Starting at the first line of the records below, transcribe each line exactly, ending with the line that contains "Task: Insert an image using the picture icon".

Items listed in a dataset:
"""

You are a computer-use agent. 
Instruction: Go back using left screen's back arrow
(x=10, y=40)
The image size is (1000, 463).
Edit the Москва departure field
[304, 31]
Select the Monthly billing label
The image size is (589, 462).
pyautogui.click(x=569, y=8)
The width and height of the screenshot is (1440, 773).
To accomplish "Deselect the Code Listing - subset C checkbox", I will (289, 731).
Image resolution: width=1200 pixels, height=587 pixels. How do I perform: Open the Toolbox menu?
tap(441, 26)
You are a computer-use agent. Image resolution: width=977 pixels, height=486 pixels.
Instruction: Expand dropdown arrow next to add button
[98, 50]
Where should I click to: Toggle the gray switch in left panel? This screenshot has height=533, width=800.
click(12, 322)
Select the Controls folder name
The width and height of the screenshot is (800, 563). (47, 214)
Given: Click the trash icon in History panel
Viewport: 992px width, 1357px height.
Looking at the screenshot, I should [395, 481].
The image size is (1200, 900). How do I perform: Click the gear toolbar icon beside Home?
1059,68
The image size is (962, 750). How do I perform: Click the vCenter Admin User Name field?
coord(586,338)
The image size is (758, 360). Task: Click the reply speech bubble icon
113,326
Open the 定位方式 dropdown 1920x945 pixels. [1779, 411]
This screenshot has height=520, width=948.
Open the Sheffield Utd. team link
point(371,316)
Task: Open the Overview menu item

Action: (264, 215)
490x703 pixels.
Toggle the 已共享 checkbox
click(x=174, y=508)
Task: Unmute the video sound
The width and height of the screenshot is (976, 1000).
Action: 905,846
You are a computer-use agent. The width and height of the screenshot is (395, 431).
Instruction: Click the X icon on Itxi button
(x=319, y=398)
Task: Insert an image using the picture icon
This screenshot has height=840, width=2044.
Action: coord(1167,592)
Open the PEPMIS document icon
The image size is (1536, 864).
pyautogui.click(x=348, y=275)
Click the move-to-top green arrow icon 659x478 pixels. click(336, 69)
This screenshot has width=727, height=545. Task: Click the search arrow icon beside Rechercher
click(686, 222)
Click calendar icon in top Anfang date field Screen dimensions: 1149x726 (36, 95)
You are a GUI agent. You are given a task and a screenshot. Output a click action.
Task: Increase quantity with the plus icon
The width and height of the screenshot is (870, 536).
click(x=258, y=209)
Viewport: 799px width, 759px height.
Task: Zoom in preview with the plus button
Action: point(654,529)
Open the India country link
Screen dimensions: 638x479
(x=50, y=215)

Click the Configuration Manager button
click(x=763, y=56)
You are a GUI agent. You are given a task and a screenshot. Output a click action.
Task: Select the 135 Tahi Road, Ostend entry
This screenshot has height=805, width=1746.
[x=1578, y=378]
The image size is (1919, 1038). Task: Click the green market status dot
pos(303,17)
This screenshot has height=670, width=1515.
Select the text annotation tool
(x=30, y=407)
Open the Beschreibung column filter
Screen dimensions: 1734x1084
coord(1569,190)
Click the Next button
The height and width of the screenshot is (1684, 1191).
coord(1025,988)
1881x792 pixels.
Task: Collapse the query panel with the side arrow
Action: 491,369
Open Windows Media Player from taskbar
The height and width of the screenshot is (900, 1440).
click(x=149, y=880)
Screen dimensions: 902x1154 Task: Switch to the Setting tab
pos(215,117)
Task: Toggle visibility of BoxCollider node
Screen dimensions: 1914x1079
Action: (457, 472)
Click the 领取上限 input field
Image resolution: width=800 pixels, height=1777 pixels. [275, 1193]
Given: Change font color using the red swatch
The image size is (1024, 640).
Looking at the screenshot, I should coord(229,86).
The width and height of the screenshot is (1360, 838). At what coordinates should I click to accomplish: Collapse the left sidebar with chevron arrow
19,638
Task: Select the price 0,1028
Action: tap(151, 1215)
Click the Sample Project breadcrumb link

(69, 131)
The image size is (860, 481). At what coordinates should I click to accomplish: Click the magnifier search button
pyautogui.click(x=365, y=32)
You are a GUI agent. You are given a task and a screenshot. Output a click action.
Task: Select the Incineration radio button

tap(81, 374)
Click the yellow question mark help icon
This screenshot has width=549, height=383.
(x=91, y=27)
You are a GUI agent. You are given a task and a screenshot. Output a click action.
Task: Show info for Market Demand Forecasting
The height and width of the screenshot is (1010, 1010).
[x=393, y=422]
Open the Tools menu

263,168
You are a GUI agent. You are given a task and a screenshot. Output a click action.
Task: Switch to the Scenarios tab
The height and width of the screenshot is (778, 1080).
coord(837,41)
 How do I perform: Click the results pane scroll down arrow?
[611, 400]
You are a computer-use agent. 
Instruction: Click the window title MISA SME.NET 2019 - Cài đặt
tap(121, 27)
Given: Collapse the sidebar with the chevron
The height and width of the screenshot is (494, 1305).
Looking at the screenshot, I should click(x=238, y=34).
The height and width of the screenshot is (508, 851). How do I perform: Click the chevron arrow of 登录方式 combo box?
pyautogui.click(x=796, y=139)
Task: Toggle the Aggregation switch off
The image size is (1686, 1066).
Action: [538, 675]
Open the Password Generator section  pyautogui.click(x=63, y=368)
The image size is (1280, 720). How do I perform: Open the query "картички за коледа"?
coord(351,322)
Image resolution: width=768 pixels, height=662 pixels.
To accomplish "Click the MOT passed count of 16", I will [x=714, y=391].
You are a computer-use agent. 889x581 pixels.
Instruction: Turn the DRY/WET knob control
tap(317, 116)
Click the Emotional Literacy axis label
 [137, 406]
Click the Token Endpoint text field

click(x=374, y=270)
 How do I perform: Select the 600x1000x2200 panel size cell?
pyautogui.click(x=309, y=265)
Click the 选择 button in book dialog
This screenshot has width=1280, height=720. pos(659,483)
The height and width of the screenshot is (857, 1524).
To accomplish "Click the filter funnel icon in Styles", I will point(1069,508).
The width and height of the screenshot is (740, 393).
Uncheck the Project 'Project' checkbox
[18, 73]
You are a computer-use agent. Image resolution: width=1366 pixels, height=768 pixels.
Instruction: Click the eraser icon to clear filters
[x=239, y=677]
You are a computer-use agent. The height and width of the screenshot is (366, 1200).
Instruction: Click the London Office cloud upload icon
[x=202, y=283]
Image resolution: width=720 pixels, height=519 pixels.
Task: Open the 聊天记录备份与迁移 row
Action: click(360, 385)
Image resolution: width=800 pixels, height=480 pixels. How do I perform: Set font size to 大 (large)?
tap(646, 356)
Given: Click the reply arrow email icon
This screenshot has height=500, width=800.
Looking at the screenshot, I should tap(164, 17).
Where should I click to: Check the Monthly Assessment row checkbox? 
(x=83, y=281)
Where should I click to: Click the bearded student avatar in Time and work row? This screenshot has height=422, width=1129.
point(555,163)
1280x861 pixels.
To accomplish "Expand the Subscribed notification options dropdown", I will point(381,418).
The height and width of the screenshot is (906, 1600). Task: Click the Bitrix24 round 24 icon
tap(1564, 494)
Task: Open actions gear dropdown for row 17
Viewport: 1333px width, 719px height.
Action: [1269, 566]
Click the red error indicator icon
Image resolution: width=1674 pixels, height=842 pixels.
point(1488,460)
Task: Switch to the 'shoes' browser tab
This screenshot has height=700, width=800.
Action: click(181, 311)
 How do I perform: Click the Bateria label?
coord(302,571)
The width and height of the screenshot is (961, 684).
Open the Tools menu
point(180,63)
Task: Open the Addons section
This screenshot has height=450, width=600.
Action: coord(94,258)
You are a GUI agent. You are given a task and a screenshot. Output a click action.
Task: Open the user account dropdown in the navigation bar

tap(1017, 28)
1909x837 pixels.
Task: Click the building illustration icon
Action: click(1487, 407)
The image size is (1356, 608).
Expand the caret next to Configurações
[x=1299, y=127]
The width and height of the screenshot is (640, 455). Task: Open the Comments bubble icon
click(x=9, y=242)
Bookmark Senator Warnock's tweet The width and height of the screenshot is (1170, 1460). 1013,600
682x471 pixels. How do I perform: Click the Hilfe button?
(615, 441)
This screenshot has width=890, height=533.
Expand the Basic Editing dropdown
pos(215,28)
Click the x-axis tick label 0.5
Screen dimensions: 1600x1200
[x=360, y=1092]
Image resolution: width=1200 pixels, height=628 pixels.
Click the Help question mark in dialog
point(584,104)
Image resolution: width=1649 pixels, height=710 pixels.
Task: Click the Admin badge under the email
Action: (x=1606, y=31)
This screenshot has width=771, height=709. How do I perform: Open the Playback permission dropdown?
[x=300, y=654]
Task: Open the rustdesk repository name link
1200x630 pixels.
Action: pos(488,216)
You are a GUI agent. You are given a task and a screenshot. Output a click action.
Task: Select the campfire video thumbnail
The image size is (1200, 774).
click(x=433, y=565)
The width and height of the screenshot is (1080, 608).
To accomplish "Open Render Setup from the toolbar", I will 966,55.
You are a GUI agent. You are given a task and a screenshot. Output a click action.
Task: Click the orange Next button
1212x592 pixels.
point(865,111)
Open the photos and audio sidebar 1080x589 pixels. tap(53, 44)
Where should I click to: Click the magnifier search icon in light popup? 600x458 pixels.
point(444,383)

"""

* [Result]
You are a computer-use agent. 
Instruction: Go back using left screen's back arrow
(x=10, y=40)
The image size is (1000, 463).
Edit the Москва departure field
[304, 31]
Select the Monthly billing label
The image size is (589, 462).
pyautogui.click(x=569, y=8)
The width and height of the screenshot is (1440, 773).
To accomplish "Deselect the Code Listing - subset C checkbox", I will (289, 731).
Image resolution: width=1200 pixels, height=587 pixels. How do I perform: Open the Toolbox menu?
tap(441, 26)
You are a computer-use agent. Image resolution: width=977 pixels, height=486 pixels.
Instruction: Expand dropdown arrow next to add button
[98, 50]
Where should I click to: Toggle the gray switch in left panel? This screenshot has height=533, width=800.
click(12, 322)
Select the Controls folder name
The width and height of the screenshot is (800, 563). (47, 214)
Given: Click the trash icon in History panel
Viewport: 992px width, 1357px height.
Looking at the screenshot, I should [395, 481].
The image size is (1200, 900). How do I perform: Click the gear toolbar icon beside Home?
1059,68
The image size is (962, 750). How do I perform: Click the vCenter Admin User Name field?
coord(586,338)
The image size is (758, 360). Task: Click the reply speech bubble icon
113,326
Open the 定位方式 dropdown 1920x945 pixels. [1779, 411]
This screenshot has height=520, width=948.
Open the Sheffield Utd. team link
point(371,316)
Task: Open the Overview menu item

Action: (264, 215)
490x703 pixels.
Toggle the 已共享 checkbox
click(x=174, y=508)
Task: Unmute the video sound
The width and height of the screenshot is (976, 1000).
Action: 905,846
You are a computer-use agent. The width and height of the screenshot is (395, 431).
Instruction: Click the X icon on Itxi button
(x=319, y=398)
Task: Insert an image using the picture icon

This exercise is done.